◆ **Рабочее задание**: Соберите все строки записей ниже, где встречается слово «chevron». Регистр букв учитывается.

◆ **Перечень данных**:
------
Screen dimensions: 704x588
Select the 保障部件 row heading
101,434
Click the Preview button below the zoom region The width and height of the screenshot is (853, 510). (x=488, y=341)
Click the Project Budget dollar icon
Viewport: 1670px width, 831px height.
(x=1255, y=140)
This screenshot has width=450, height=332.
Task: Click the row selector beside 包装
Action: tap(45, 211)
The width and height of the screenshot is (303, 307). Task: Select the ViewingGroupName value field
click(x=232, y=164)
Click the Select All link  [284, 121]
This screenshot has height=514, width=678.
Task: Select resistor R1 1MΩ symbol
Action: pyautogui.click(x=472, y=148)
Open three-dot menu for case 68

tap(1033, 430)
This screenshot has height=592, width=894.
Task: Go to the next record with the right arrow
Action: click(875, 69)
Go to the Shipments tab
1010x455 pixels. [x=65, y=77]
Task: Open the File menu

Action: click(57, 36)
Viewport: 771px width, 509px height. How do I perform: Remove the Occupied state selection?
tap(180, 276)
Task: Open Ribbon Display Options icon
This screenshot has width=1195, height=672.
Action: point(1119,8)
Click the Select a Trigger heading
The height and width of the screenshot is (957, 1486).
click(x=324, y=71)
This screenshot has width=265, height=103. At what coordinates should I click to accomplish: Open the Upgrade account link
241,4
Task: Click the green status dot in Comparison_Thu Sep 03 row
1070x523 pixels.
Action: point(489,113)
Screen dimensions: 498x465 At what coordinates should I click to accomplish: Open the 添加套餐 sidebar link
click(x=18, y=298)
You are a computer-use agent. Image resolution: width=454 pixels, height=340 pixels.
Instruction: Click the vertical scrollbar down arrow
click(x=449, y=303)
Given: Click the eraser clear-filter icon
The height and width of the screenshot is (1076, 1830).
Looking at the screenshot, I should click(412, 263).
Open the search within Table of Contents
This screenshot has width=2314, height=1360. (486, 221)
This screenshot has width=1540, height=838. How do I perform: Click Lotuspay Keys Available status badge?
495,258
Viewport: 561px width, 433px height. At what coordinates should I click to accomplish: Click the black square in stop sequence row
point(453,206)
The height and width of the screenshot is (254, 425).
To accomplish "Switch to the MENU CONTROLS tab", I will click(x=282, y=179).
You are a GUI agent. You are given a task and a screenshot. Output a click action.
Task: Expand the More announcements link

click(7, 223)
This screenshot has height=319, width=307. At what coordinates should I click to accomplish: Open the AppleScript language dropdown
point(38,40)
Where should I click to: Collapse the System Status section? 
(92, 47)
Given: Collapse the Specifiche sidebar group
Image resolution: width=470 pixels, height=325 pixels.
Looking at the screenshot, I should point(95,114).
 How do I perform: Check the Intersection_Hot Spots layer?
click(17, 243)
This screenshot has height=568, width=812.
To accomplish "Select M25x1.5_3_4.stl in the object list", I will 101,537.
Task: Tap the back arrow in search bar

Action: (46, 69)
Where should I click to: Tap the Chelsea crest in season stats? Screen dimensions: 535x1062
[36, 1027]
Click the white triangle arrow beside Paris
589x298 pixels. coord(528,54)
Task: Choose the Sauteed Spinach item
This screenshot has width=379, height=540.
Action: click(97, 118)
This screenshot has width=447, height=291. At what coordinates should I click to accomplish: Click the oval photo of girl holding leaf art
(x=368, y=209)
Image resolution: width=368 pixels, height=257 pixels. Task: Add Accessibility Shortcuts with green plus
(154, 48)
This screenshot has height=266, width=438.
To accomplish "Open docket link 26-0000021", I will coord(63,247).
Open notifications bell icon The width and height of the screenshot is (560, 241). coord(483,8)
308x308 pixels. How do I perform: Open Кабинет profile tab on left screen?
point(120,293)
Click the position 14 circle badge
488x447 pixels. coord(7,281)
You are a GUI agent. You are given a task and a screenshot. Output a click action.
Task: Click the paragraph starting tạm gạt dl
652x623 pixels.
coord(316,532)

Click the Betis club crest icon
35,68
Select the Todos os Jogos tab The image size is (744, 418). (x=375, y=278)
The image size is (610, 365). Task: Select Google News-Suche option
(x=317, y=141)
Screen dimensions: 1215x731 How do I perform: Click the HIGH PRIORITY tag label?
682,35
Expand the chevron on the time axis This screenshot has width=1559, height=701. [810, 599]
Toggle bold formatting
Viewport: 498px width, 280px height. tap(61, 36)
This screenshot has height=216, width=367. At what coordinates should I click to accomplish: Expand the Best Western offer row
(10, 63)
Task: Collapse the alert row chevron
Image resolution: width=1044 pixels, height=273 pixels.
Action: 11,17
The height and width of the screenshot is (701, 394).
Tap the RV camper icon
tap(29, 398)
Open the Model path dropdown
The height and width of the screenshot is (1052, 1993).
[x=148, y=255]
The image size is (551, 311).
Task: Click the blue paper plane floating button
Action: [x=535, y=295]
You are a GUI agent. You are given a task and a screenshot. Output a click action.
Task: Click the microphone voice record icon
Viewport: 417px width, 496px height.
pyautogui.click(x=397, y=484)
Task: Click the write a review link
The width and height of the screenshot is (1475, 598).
------
◆ **Полный ответ**:
Expand the chevron on the time axis This screenshot has width=1559, height=701. [810, 599]
Task: Collapse the alert row chevron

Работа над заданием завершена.